We don’t save any of the material with Copilot Vision, so once you close the browser after your session, it all just disappears. It fully deletes. But I’m thinking about if and how to introduce it in the future, because a lot of people do want that experience. If you could just say, ‘What was that picture that I saw online the other day? What was that meme?’ I think we’ll have to look into it one day.

At the moment, though, the Copilot Vision tool is ephemeral. We’ll sort of have to experiment over time and see what makes sense on that front.

What about the privacy risks introduced when people share sensitive information with Copilot otherwise?

We store the logs that you generate as a result of your conversation, those in the most secure way, to the highest standard of Microsoft Security. And we do save those because obviously you do want conversation history.

You’re also introducing Think Deeper, which will let Copilot tackle more difficult problems. This is based on OpenAI’s o1 model, aka Strawberry, right?

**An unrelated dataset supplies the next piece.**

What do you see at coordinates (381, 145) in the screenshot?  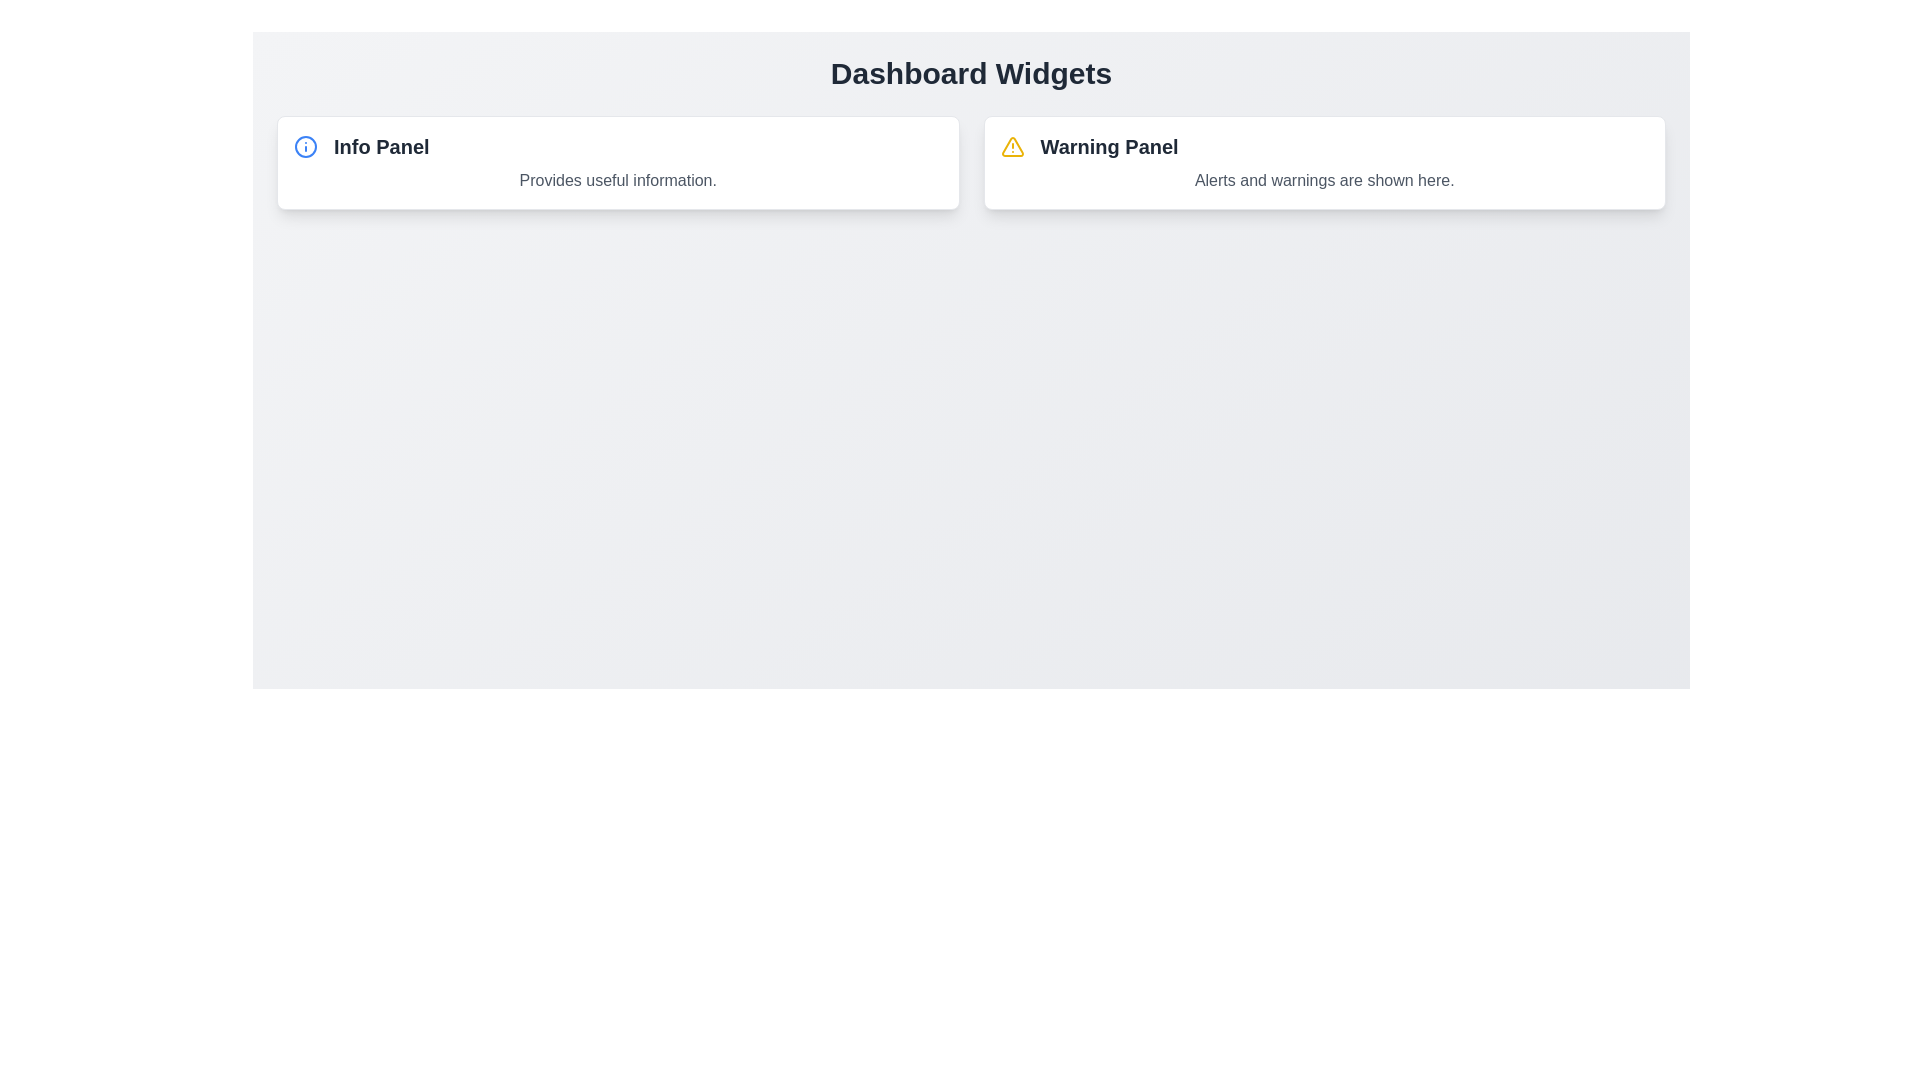 I see `the Text Label displaying 'Info Panel', which is styled with a large, bold, dark gray font and located to the right of an info icon within the upper left quadrant of the interface` at bounding box center [381, 145].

It’s like Strawberry, yeah. There’s an OpenAI model that we’ve tuned up for our more consumer purposes, and we’ve got it to act in a way that is more consistent with our AI companion theme.

What are the differences?

OpenAI’s is much more focused on pure math and scientific problem-solving. And what we’ve tried to do is have it focus on side-by-side comparisons and sort of consumer analysis, stuff like that.

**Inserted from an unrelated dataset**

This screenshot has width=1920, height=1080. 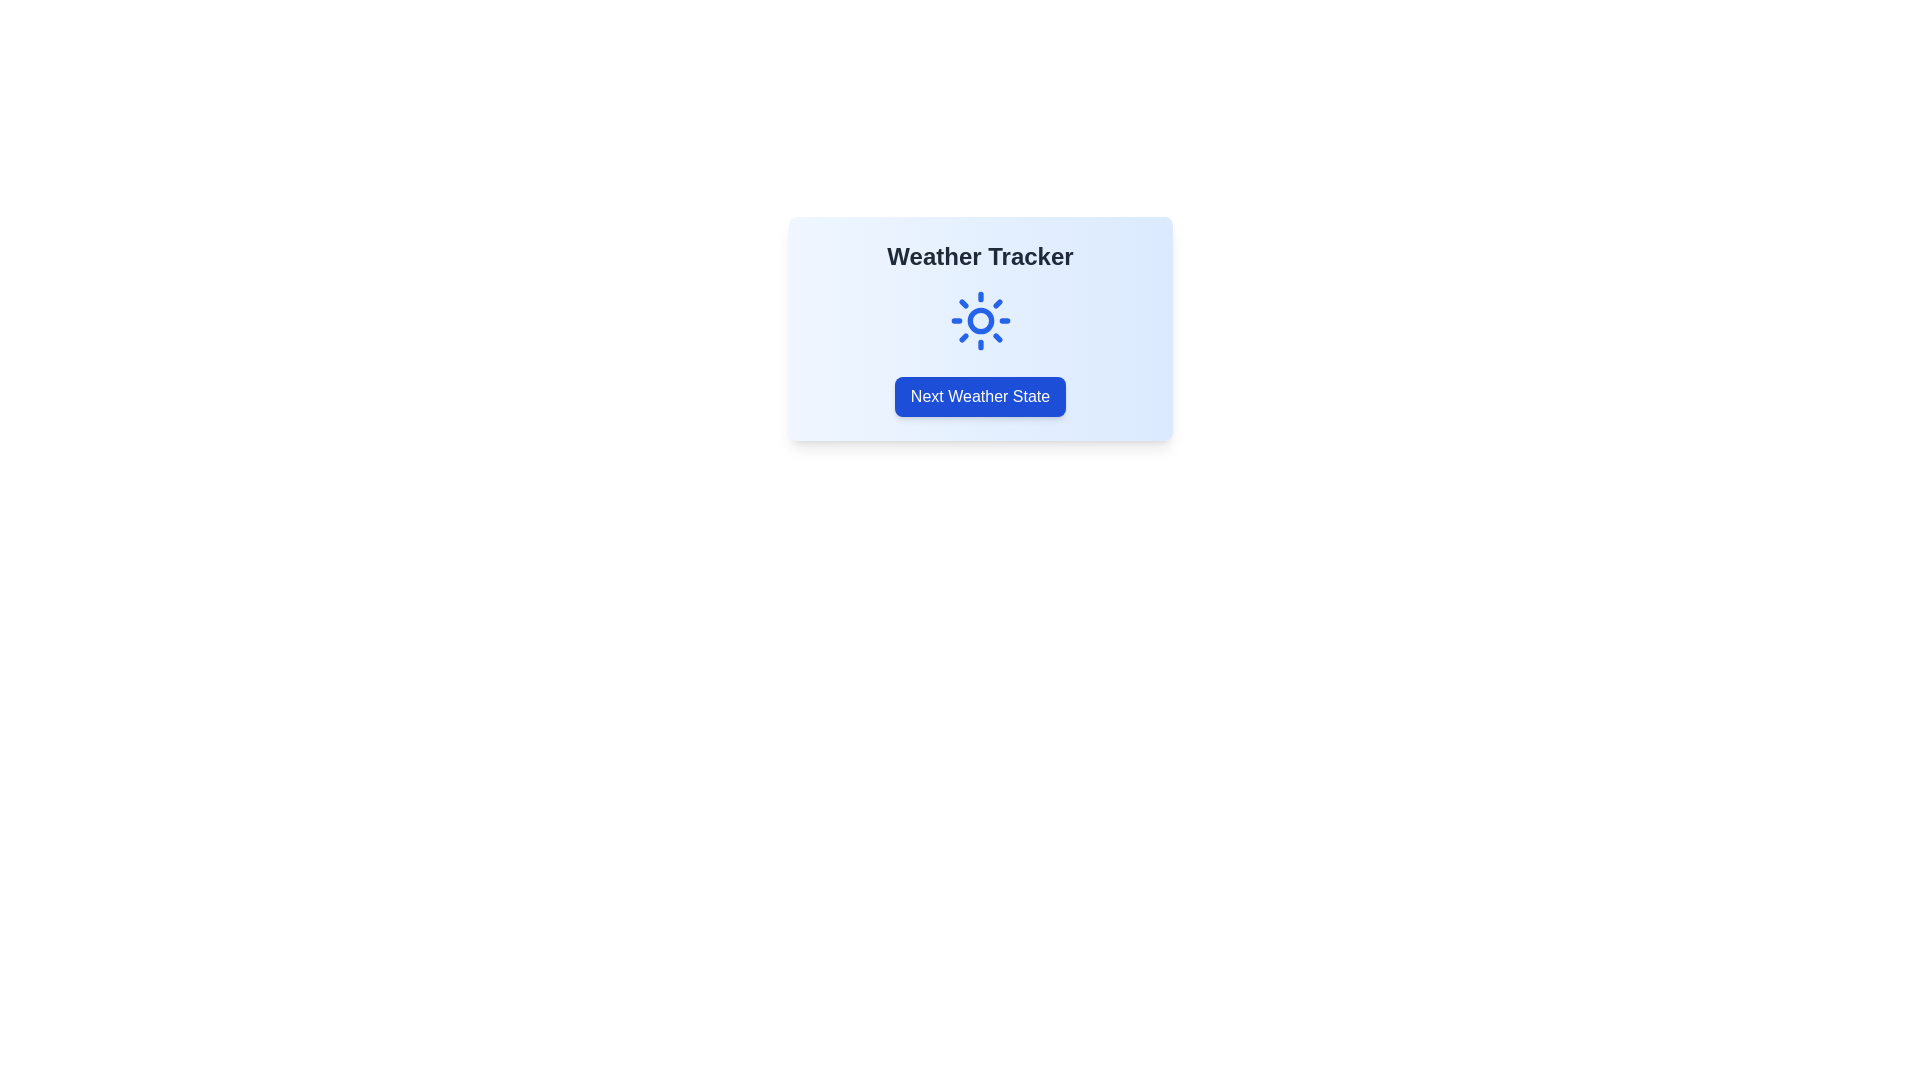 I want to click on the sunny weather icon, which is located directly above the 'Next Weather State' button, so click(x=980, y=319).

Or when you get stuck on a hard problem or you want to reason through something, then it can really lay out a side-by-side comparison, or do an analysis at scale.

Are people at Microsoft already using this new version of Copilot?

Yeah, everyone’s using it. We’ve just gone on general availability across the company a few days ago. So everybody is using it, giving tons and tons of feedback. Our feedback channels are absolutely slammed. It’s a lot of fun.

People are going to remember Clippy, Microsoft’s last AI helper for Windows. Do people there see parallels?

Ha, well I saw Bill Gates the other day, and he was like, you do realize you’ve misnamed this whole AI thing? It should be called Clippy. I was like, dude!

But I mean, it just shows you how mind-blowing people like Bill are. People who see, not just, you know, two years ahead, but 20 years.

Are the new features a step toward so-called AI agents, which do useful chores on a computer?

Yeah, absolutely. The first stage is AI processing the same information that you process—seeing what you see, hearing what you hear, consuming the text that you consume. The second phase is [AI having] a long term, persistent memory that creates a shared understanding over time. And the third stage is AI interacting with third parties by sending instructions and taking actions—to buy things, book things, plan a schedule. And we’ve got these two features in an experimental R&D mode that we’re working on.